Count how many lines in the material below contain the word "every". Reply with the number alone.

Interface element records
--------------------
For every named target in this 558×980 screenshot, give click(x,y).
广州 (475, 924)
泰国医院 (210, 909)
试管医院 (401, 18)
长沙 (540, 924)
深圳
--------------------
Solved problem |
1